Obwohl ich mich als Jude fühle, feiere ich Weihnachten. Ob das geht? Es geht, ich tue es ja, denn es passt in meine Geschichte und die meiner Familie: eine Geschichte von Assimilation und Verharren in dem trotzigen und erfüllenden Gefühl, dass, obwohl man rein äußerlich scheinbar vieles, was man als „jüdisch“ wahrzunehmen gewohnt ist, abgelegt hatte, sich in seinem inneren Wesen und auf seine eigene Art und Eigenart als Jude begreift – jedenfalls geht es mir so.

Schon in Rumänien, wo ich meine ersten dreizehn Jahre verbrachte, sprach äußerlich nichts dafür, dass ich Jude sei. Man hat es mir mitgeteilt, und nach und nach hat man mich auch über die große Bedeutung dieser „Sache“ ins Bild gesetzt. Einige unserer Freunde feierten Hanukka und den Seder Abend, und auch ich bin hin und wieder dazugeladen worden.
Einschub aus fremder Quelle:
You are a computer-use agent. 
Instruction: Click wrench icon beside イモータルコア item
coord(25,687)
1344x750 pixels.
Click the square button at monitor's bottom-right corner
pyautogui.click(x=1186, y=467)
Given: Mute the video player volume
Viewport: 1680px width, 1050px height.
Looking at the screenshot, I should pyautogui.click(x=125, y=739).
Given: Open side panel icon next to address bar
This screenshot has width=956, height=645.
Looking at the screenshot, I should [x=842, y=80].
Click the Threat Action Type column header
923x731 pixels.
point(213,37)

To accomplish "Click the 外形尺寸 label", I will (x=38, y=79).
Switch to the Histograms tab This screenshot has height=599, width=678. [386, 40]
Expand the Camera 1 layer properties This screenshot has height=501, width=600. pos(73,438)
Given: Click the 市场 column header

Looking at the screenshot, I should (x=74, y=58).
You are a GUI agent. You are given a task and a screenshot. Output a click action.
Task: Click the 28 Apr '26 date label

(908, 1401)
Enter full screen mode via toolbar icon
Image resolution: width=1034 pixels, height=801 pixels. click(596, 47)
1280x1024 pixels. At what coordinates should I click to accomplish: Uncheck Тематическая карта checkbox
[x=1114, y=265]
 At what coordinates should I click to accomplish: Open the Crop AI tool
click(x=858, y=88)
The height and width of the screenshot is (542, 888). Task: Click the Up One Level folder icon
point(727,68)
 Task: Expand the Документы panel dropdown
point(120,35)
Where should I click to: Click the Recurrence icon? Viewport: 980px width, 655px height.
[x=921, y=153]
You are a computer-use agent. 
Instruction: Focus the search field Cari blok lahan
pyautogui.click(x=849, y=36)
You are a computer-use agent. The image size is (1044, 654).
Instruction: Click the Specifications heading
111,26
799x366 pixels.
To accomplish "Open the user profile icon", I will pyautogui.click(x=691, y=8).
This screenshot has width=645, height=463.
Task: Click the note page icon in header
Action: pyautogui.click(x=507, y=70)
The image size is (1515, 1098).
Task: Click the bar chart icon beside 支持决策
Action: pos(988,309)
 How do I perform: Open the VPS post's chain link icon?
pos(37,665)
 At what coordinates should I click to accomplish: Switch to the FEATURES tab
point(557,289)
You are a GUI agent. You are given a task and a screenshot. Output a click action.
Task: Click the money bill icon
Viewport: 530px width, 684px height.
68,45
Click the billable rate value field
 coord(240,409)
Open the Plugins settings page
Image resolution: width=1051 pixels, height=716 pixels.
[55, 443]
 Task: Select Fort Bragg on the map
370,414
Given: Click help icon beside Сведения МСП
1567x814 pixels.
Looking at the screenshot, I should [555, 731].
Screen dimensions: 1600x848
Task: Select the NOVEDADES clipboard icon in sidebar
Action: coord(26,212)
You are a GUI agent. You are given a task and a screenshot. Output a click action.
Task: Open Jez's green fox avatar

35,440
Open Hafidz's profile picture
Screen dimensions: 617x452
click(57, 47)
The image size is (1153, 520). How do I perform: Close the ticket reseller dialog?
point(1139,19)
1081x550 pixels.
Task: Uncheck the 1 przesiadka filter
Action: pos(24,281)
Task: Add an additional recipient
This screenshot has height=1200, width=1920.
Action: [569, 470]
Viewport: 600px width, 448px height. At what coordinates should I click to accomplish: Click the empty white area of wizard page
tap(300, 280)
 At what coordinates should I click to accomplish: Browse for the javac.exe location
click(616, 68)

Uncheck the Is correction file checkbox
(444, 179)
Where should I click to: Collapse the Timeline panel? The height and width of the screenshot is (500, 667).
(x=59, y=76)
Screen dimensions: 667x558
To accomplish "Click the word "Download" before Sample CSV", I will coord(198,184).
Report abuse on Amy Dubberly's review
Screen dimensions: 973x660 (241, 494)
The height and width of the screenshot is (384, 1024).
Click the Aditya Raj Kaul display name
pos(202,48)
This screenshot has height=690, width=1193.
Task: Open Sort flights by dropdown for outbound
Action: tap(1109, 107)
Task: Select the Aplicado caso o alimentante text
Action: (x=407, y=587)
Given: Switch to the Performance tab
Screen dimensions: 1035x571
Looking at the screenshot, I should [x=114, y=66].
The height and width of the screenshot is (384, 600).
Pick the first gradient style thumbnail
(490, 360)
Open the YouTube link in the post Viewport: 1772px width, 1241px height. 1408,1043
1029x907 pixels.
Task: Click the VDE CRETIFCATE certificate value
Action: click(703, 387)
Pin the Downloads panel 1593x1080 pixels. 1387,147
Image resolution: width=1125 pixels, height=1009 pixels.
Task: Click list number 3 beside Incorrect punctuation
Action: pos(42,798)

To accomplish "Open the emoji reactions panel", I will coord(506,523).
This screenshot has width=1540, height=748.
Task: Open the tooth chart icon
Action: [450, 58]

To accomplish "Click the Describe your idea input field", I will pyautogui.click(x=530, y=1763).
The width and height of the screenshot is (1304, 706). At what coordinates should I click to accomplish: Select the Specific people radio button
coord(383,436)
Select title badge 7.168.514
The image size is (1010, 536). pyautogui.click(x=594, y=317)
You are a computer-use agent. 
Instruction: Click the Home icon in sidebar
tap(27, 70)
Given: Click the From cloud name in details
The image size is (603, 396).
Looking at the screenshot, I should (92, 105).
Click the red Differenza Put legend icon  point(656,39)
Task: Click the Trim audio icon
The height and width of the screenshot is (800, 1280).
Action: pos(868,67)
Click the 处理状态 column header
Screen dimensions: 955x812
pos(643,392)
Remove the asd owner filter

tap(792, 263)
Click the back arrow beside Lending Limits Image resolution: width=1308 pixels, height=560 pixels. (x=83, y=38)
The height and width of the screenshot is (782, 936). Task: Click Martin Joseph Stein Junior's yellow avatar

Manche der Freunde meiner Eltern und sogar meine Großmutter fasteten zu Yom Kippur. Ich hatte ein oder zwei erfolglose Versuche dahingehend gestartet, aber konnte keinen Sinn im Hungern erkennen.

Weihnachten wurde traditionell nicht gefeiert, und Weihnachtsgeschenke gab es ohnehin nicht, und dann auch noch Fasten, das wäre des Guten zuviel gewesen. In einem kommunistischen Land um 1970 war es unverfänglicher sich des „Jüdischseins“ durch Unterlassung zu vergegenwärtigen als durch „suspekte“ kultische Aktivitäten. Ich glaube, meine Eltern und Großeltern waren dem lieben Gott dafür dankbar, dass sie dem Holocaust als Südbanater durch eine Laune des Schicksals entkommen waren, so dass ihnen nichts ferner lag, als in den Augen der neuen Machthaber nun auch noch auf Grund ihrer Religionszugehörigkeit aufzufallen. Man hatte schon genug Ärger gehabt: Zwangsarbeit, Enteignung, neuerliche Enteignung … und so weiter; man möchte sagen: das Übliche.

Dadurch, dass ich nach außen hin das Jüdischsein weder verleugnete noch zelebrierte, wurde es für mich etwas Eigenes, Privates, Identitätsnahes, und in der der Zeit der totalitären Diktatur in Rumänien Identitätsstiftendes, ja auf paradoxe Weise sogar etwas Befreiendes.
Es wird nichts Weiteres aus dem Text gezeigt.